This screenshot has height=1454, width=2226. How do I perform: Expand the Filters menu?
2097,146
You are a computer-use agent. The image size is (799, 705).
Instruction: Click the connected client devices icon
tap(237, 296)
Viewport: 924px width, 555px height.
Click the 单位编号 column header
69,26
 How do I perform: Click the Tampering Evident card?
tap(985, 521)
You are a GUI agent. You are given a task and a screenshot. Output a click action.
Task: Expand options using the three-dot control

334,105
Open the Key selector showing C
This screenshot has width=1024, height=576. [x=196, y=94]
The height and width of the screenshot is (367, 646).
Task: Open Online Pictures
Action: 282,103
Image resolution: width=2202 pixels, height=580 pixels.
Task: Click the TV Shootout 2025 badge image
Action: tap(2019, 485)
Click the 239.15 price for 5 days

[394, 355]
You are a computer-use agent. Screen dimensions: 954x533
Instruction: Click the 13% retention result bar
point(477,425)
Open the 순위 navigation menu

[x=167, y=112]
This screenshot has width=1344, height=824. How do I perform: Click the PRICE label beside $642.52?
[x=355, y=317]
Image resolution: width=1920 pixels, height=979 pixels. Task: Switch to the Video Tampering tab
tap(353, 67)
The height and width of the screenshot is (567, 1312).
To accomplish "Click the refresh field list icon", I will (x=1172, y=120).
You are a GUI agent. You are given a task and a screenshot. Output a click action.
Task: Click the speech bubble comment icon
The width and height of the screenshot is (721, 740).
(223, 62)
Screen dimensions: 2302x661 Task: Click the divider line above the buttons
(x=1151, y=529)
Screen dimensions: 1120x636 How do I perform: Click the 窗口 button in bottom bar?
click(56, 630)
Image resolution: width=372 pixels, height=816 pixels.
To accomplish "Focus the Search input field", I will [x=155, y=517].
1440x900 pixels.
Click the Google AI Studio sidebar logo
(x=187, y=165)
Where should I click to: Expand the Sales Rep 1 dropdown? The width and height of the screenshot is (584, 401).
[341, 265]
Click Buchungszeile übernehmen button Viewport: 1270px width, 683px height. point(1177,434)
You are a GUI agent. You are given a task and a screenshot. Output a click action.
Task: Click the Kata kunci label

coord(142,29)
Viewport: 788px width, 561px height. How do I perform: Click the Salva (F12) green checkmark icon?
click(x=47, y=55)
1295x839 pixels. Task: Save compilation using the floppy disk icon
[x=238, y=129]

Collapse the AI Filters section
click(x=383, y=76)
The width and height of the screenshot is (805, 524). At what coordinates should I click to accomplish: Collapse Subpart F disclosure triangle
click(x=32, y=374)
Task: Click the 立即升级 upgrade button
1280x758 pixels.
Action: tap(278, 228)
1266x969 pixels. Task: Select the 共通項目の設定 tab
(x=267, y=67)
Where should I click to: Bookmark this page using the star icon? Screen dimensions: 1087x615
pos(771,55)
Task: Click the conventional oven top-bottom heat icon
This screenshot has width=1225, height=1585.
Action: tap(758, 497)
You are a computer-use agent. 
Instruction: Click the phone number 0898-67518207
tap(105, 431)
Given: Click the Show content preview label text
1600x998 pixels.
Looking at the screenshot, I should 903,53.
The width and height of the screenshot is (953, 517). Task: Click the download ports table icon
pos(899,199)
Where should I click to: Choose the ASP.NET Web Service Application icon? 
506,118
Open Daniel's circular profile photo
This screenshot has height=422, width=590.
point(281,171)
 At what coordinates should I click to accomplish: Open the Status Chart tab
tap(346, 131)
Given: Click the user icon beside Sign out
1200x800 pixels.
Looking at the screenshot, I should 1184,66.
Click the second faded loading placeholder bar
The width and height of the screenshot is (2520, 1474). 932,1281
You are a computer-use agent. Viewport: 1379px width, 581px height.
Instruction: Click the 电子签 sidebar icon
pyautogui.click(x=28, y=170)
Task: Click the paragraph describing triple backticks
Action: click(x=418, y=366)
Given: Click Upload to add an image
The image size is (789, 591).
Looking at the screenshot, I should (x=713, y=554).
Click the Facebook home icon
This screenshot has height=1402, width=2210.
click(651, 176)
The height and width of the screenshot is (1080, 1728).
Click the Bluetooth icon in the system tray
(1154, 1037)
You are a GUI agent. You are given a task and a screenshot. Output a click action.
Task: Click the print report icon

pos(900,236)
——
▶ TO BE DONE: Which lines in the data above contain the word "Filters"? Return each of those lines in full.

▶ TASK OUTPUT:
This screenshot has height=1454, width=2226. How do I perform: Expand the Filters menu?
Collapse the AI Filters section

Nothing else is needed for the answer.